TASK DETAILS | Which lines hold the string "computer"? Copy each of them from the material below.

INFORMATION PROVIDED |
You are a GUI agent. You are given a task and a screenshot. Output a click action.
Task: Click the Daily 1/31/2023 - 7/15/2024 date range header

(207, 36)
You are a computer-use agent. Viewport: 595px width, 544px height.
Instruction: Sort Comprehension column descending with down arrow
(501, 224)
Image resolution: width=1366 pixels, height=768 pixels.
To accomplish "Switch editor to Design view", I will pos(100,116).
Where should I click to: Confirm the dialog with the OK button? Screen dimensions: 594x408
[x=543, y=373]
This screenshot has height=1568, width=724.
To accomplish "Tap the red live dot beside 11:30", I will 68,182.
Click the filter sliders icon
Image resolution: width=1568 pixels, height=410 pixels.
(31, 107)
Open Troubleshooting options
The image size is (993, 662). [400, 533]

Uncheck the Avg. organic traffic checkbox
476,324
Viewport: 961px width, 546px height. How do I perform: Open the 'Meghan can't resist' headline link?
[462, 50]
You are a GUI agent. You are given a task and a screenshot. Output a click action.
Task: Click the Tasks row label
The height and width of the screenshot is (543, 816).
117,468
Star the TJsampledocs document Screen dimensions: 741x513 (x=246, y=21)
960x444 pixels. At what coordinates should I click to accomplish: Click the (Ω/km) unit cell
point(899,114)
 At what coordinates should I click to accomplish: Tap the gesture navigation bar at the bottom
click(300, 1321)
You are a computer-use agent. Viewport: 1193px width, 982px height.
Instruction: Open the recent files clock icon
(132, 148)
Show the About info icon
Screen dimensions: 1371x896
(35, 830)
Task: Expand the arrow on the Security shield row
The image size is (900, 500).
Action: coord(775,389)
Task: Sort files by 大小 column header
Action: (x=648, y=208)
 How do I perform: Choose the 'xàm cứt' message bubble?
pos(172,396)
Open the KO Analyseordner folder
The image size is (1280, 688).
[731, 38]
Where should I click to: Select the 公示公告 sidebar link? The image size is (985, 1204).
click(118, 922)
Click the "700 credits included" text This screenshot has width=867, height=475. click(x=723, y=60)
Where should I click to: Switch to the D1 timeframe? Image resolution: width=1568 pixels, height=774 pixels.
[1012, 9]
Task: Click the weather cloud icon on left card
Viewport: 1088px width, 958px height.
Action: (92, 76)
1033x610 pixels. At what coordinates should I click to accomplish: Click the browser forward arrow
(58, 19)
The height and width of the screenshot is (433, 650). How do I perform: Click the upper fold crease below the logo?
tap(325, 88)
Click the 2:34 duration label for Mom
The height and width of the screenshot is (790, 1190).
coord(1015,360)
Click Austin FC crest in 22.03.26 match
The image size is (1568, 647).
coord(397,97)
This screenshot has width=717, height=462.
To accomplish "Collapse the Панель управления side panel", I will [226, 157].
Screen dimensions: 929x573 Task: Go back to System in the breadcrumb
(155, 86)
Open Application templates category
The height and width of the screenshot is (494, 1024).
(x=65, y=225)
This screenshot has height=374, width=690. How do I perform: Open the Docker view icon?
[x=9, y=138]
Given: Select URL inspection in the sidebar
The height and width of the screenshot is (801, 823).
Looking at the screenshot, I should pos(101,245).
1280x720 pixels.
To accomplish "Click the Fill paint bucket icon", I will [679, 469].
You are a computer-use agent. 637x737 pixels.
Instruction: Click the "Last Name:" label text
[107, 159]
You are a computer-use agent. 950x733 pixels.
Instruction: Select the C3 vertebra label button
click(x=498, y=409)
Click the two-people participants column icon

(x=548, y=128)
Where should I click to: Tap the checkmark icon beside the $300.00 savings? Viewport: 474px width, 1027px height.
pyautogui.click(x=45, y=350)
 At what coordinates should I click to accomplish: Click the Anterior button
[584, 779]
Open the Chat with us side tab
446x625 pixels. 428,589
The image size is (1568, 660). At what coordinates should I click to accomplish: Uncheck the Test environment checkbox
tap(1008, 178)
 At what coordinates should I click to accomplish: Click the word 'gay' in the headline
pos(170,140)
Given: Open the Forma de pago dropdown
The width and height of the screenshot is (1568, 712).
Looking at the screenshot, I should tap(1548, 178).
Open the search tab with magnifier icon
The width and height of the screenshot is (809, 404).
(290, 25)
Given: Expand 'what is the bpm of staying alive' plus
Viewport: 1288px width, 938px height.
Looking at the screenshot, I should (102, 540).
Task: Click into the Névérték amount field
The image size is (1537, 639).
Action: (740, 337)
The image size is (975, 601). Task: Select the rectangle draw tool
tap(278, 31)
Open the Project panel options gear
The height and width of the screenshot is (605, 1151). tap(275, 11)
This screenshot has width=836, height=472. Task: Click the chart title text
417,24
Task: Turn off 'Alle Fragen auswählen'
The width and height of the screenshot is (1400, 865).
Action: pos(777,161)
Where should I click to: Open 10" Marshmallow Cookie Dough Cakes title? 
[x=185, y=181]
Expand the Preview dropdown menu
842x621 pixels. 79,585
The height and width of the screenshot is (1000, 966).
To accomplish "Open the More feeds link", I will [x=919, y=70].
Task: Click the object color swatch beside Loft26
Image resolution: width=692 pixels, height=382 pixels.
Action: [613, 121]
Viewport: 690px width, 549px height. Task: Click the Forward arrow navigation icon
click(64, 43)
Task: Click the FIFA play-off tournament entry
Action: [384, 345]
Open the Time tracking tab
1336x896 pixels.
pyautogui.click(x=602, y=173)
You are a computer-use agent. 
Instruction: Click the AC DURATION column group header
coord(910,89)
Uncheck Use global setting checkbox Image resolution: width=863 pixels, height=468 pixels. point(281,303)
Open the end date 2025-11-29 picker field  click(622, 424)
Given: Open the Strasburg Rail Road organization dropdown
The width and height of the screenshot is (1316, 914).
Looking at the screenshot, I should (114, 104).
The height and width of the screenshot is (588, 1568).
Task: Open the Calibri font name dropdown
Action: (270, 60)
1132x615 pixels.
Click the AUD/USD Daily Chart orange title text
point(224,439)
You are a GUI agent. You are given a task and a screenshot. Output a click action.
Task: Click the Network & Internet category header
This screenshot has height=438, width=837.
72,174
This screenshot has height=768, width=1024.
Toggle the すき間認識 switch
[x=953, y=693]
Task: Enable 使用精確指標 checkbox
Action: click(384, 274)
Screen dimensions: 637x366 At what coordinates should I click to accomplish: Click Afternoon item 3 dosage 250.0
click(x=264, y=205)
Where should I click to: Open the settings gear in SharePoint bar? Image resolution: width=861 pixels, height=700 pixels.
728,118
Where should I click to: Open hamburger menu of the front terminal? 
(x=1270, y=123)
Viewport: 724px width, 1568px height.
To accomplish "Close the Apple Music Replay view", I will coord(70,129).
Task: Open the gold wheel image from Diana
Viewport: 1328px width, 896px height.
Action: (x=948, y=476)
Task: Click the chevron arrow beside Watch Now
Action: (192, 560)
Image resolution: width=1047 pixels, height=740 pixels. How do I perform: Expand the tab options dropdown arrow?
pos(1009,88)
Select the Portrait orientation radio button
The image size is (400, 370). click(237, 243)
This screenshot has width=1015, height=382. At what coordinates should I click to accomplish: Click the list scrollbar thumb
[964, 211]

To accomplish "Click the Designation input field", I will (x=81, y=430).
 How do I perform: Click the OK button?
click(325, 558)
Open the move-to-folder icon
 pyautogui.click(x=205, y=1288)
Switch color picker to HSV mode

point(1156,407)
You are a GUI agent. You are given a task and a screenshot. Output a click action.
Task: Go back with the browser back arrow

RESULT FOR THIS EXERCISE |
You are a computer-use agent. Viewport: 595px width, 544px height.
You are a computer-use agent. Viewport: 1193px width, 982px height.
You are a computer-use agent. 637x737 pixels.
You are a computer-use agent. 950x733 pixels.
You are a computer-use agent. 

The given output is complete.